Using a heavy medicine ball can add so much to your workouts and help accentuate your physique. Not many people use this underrated piece of equipment, however it has a plethora of great uses.
In this list, we'll examine how you can use a medicine ball to build the perfect six-pack.
Best Medicine Ball Exercises For Ab Strength
1) Crunches
Medicine balls can be used to take your crunches to the next level.
- Lie down as you would for regular crunches, with the ball close to your chest.
- Extend the ball outward and tighten your core.
- Then, push your core as you propell your body upwards, keeping it tight while you do so.
- Repeat this for several reps.
2) Russian twists:
If you're tired of plain Russian twists with no weights, try testing the limits of your abs with a medicine ball. This will help your core get stronger and tighter, and make for a killer ab exercise.
- Lie down flat and bend your knees towards you.
- Grab the medicine ball and hold it slightly away from your chest.
- Lift yourself up from your upper back region, forming a boat-shape of sorts.
- Next, begin performing Russian twists with the medicine ball, remembering to keep your core tight during the exercise.
3) Planks:
While it seems impossible to incorporate a medicine ball into a usually straightforward exercise, your planks can benefit from the addition of a medicinal ball.
- Get into standard plank position, only this time use the ball as a platform to rest your arms on.
- Lift your arms up and place them on the ball, ensuring that you maintain good posture and balance.
- Then, straighten out your body and begin your plank.
- Hold for as long as you can.
Planks with an added incline can increase core strength more effectively than generic planks, and your workouts could greatly benefit from this addition.
4) Standing throw:
This one's a simple and fun exercise.
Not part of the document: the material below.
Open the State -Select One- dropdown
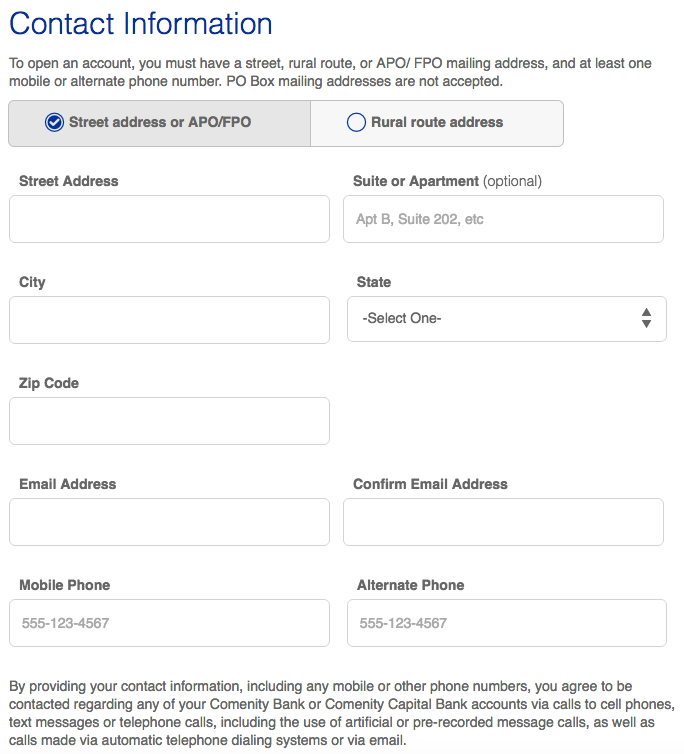 pos(507,319)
You'll need a partner, but if not, a wall works just fine.
- Stand upright while keeping your core flexed.
- Using your core to generate energy, throw the ball towards your partner or the wall with as much force as you can.
- Remember, the greater the force, the more contraction, which means better abs.
- Put all your force behind each throw, and you'll be rewarded with a six-pack in no time.
5) Leg raises:
This exercise will test precisely how strong your core is.
- Lie down on a bench or on a flat surface, and place the medicine ball in between the sides of your feet.
- Secure your feet if the need arises, but if you have faith in your feet's grip strenght, you might not need to do this.
- Following that, begin performing leg raises, making sure to keep the medicine ball safely between your feet.
- Bring your legs up to a right angle, and then bring them down slowly.
- Repeat for reps.
6) Ball slams:
Arguably the most popular use of these, the ball slam is a great way to test your strength and simultaneously fire up your core.
- To perform this exercise, grab the ball and stand upright.
- Keep your core tight and flexed and use it to generate force.
- Place your feet slightly beyond shoulder distance and lift the ball up.
- With all your force, slam the ball down against the floor as hard as you can, just a few inches away from your feet.
- Pick up the ball and repeat.
This exercise is great as it builds strength throughout your body, but uses your core to generate throwing force, making it an optimal all-rounder choice.
7) Side planks:
If you're looking for those picture-perfect obliques, you need to start doing side planks. While they're great on their own, side planks with the medicine ball elevate the exercise to a different degree of difficulty. Thus, it is advisable to gain a sufficient amount of experience and strength before moving to this exercise.
- For this exercise, lie on either side of your body and use the arm on that side to support the rest of your body.
- Place your feet on the ball, and ensure that you stay steady and keep your body straight.
- Hold for as long as you can, for razor-sharp obliques.
Takeaway
Medicine balls can add a layer of tenacity to your workouts. If used correctly, they can elevate your core strength, far beyond what basic ab exercises are capable of. However, they require a great deal of balance and established core strength to do so.
If you're a beginner, focus on the basics and aim to build enough core strength to be able to perform these exercises. If you're an intermediate/advanced gym-goer looking to change things up in the gym, this is the perfect workout for you.